Z-brush can handle objects with 10-12 million polygons with ease on fairly “home grade” hardware… you can get several sub objects each with that sort of count with little problem…
The usual approach with this is to re-topologise the model and then bake normal and/or displacement maps… you can do that inside z-brush, in blender or using 3rd party tools like xnormal…
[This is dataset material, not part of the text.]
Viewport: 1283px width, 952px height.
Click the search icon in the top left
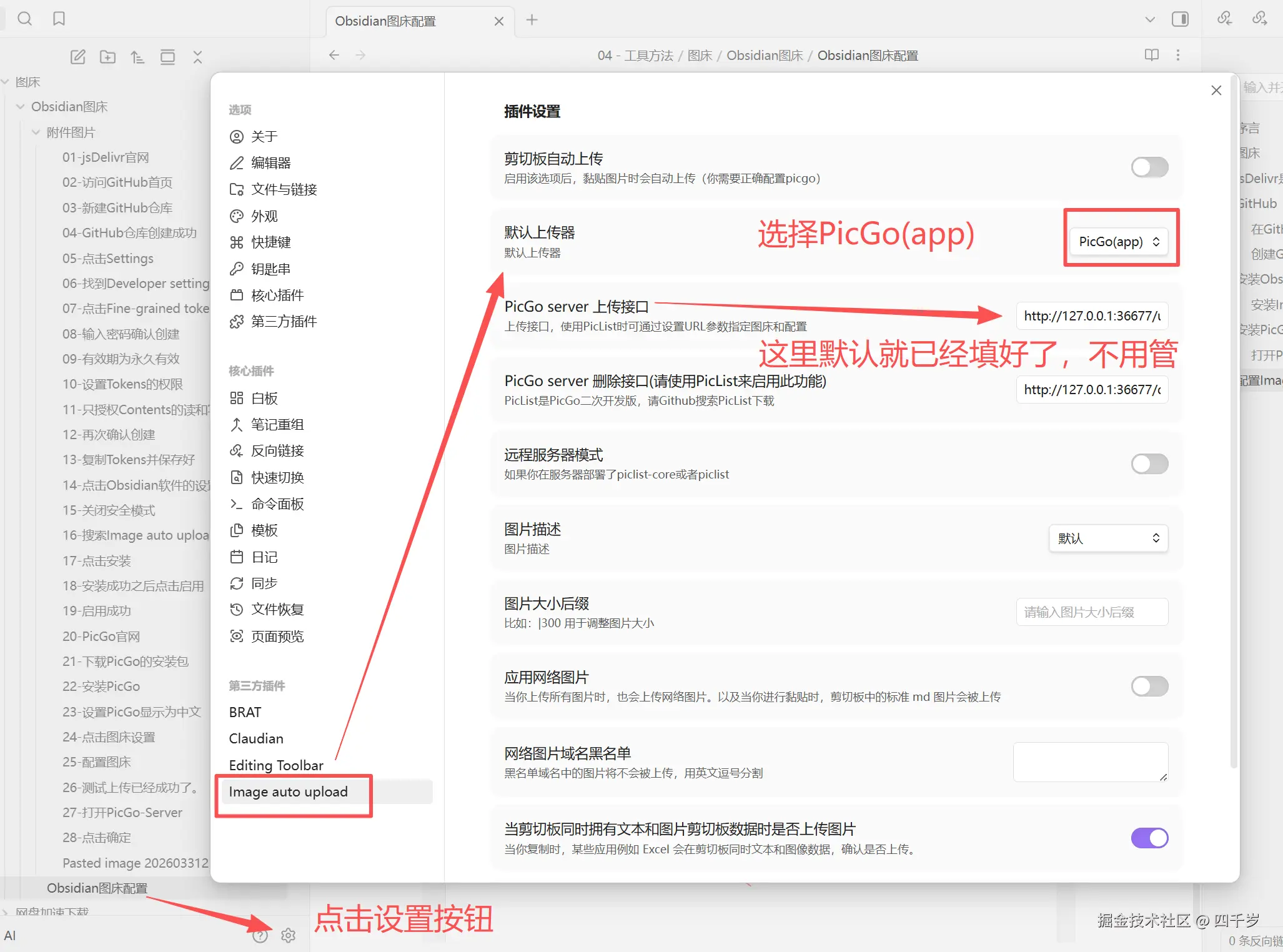pos(25,18)
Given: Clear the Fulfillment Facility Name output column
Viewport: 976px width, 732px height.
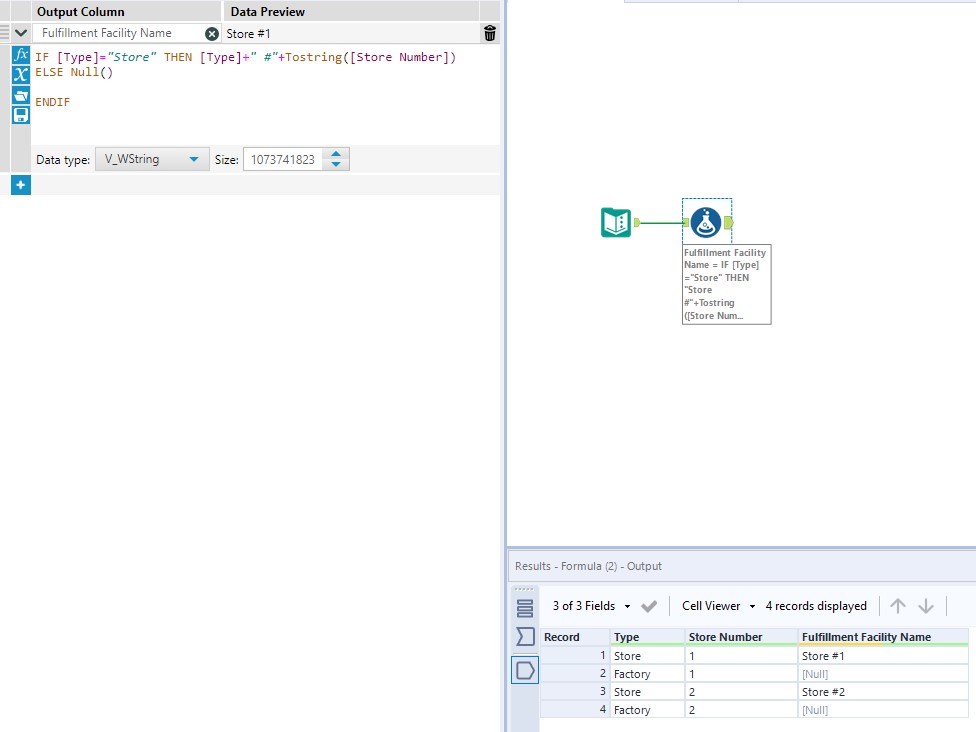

this is how anyone would do this in any package if doing a movie for example… in blender a combo of the subdividion surface modifier and displacement modifier will do the trick…
another possibility (blender specific) is to import the highpoly model into 2.49, then have a low poly retopologised version on another layer…
on the retopo one, add multires and subdivide up to a high poly count. then use the shrinkwrap modifier with the sculpted layer as the target… play with teh params until you get a good fit and then apply the modifier…
you will now have a multires version of your z-brush sculpt in blender… not much use as in 2.49 you can’t animate a multires objects with an armature for example…
Aha, but open the file in 2.5 and the multires gets turned into a modifier and you’re good to go! set a viewport level, a sculpt level and a render level!
This would all be smoother if you could do all the steps in 2.5 but sadly you can’t apply the shrinkwrap modifier now that multires is a modifier…(that can only be done in 2.49)
Don’t disregard blender though, the recent changes to sculpt mean I can sculpt a 6 million poly model on my crappy laptop with ease and good response speed…
the clay tools in z-brush are a thing of beauty! the one in blender is a bit broken really, but usable with a bit of luck and fiddling…
With any luck someone will work on the feel of the sculpting tools in blender, but Z-brush is worth the money as it has real breadth and depth in it’s tools for sculpting, layering, transferring data, resymmetrising, baking etc etc etc… if only it worked on linux!